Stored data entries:
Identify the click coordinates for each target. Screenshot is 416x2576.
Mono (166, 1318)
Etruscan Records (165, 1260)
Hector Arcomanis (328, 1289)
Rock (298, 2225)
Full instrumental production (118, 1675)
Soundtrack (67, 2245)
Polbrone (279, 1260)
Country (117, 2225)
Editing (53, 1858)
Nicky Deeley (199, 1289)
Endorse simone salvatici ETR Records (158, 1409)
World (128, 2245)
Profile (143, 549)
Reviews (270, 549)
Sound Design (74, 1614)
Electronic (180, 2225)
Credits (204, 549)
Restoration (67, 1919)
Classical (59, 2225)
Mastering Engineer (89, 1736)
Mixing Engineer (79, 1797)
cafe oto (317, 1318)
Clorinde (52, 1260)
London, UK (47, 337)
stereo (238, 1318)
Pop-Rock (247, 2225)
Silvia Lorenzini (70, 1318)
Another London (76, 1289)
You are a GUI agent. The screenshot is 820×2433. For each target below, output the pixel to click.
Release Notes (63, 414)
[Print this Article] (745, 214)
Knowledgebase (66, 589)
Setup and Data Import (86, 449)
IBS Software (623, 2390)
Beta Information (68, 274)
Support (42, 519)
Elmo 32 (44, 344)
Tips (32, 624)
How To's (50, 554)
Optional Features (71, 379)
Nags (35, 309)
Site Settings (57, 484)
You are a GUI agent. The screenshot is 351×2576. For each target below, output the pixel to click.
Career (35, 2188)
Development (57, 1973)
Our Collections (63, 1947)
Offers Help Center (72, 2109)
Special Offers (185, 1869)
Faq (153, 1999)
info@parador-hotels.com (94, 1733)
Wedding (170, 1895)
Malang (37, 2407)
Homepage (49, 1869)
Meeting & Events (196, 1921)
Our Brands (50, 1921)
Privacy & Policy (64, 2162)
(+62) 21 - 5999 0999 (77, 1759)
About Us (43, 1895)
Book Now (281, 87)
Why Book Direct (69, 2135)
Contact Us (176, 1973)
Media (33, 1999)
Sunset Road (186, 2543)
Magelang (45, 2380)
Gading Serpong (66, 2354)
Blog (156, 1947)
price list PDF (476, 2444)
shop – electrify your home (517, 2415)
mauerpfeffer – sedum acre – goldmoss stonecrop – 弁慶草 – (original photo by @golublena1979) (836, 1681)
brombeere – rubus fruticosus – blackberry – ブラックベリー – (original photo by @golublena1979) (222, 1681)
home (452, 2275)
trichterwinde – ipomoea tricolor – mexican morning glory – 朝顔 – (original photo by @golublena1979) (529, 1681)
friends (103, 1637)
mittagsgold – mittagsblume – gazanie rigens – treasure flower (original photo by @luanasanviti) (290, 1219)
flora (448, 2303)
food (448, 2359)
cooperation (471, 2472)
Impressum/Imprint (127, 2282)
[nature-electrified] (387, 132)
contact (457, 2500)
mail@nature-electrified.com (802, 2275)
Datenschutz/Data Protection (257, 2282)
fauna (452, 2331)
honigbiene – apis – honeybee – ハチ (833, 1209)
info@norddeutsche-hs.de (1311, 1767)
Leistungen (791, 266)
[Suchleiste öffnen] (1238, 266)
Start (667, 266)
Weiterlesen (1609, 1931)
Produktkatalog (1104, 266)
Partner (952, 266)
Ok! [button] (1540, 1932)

Instructions to follow: Every line above that holds the string "Engineer" should be returned.

Answer for this exercise:
Mastering Engineer (89, 1736)
Mixing Engineer (79, 1797)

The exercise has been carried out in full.